長時間残業によって病気になった場合の労災に関する知識
深夜労働が多いような場合には、長時間労働が恒常化していることが考えられます。
長時間残業が原因で病気になった際には労災(労働災害)となります。
治療費の負担や、仕事ができなくなり、休んだ場合の休業補償給付を受けることができます。
体調を崩さなくても損害賠償ができる場合がある
労働契約法5条は、会社は従業員の生命・身体の安全を確保しつつ労働ができるよう必要な配慮をすると規定しています。
そのため、労働者が体調を崩すようなことになった場合には、損害賠償請求が可能です。
また、下級審判例において、長時間労働を理由に、10万円~30万円程度の損害賠償を認めた事例もあります。
深夜労働が多い人の救済の制度
- 労働基準法違反には労働基準監督署へ通報
- 残業代・慰謝料の請求をする場合には民事訴訟や労働審判
深夜労働や長時間労働にはいろいろな規制がありますね。
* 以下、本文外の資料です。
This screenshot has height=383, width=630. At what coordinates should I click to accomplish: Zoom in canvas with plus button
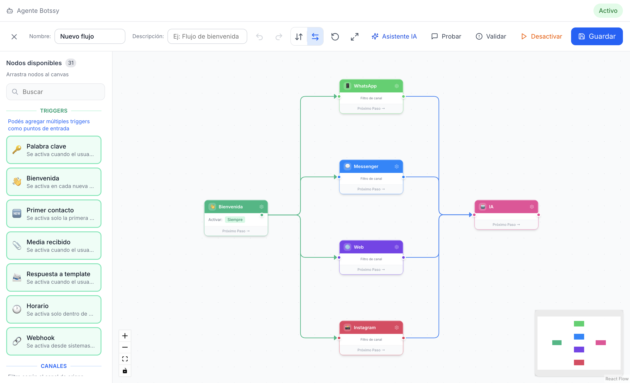(125, 336)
ただ、実際に規制が守られていない場合にはどうやって救済してもらえるのでしょう。
今働いている場合には労働基準監督署への通報が考えられますが、残業代や慰謝料などの請求については民事訴訟や労働審判を利用しましょう。
労働基準法などの規定が守られていないような場合や、残業代の支払がされないような場合には、どのような救済手段があるのかを確認しましょう。
労働基準法違反については労働基準監督署に通報をする
残業・深夜労働に関する規制についての違反がある場合には、労働基準監督署に通報します。
労働基準監督署は、労働基準法違反をしている会社に対し、行政指導をしたり(労働基準法101条など)、刑事事件にする際、捜査をすることができます(労働基準法102条)。
これらの権限を行使することによって、深夜労働に関する違反を是正してもらうことが期待できます。
残業代の支払いがない・慰謝料請求をする場合には労働審判・民事訴訟
深夜労働をしているにもかかわらず残業代の支払いがない・全額が払われていないような場合や、慰謝料請求を行う場合には、民事上の請求となるので、直接会社に請求をすることになります。
会社がこれに応じない場合には、民事訴訟を提起します。
残業代請求のような労働事件については、民事訴訟の他に労働審判という手段もあります。
まとめ
このページでは、深夜労働が多い人が知っておくべき法律知識についてお伝えしました。
心身への負担の大きい深夜労働について、法律でさまざまな制限が設けられていますが、現実に法律を守らない会社も多数存在します。
解決方法がわからない場合には、早めに弁護士にご相談をしましょう。